Maldūnas had a very successful career at Dartmouth College, appearing in 102 games for the Big Green. He is one of four Ivy League players to ever score 1,000 points, and record over 700 rebounds, 100 assists, 100 blocks and 100 steals.

During his sophomore year Gabas was selected to the All-Ivy second team. He continued playing strong during his junior year, but his season was cut short due to an ACL injury on January 20, 2014.
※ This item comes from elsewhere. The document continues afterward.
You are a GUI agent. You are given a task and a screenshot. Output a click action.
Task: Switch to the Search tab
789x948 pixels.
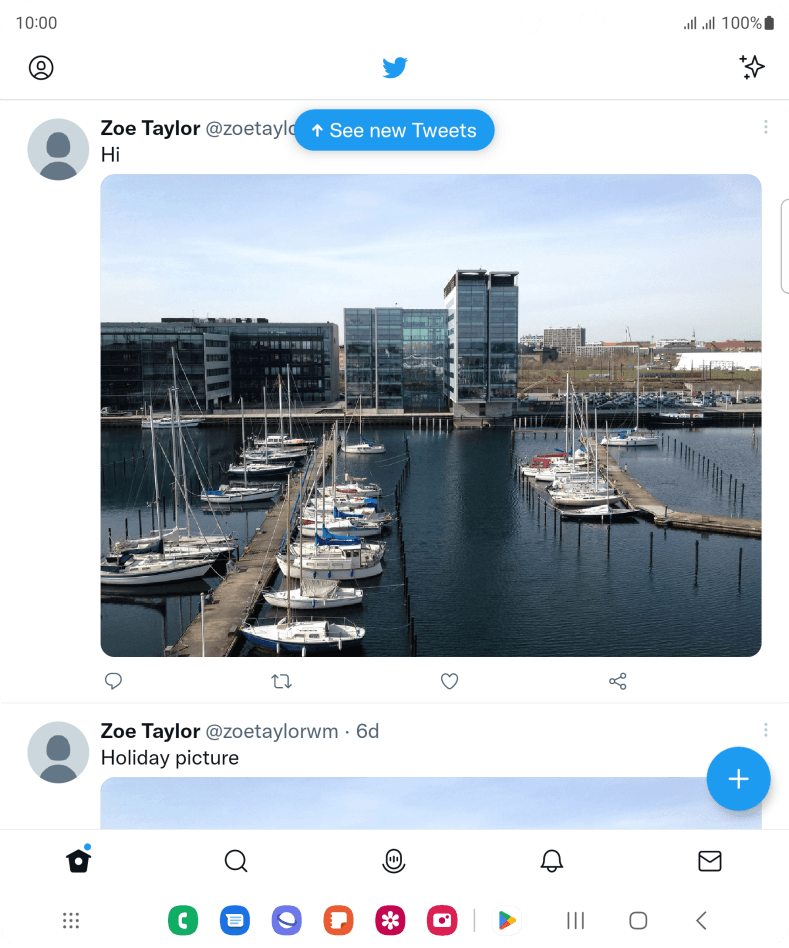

He came back for his senior year and helped the Big Green achieve their best record since 1998-1999 season. He was selected to the All-Ivy second team for the second time in his career along with his teammate Alex Mitola. Maldunas' game-winning shot in the last game of the season against Yale was on SC Top 10 and it helped the Big Green to get invited to the first post season tournament since 1959. However, they lost to Canisius in the first round of the CIT Tournament.

Gabas finished his Dartmouth career 22nd on the scoring list, 3rd in career blocked shots and 4th in rebounds. He was the first Dartmouth player in 56 years to record 1,000 points and 700 rebounds and only the second ever to record 100 career blocks and 100 steals.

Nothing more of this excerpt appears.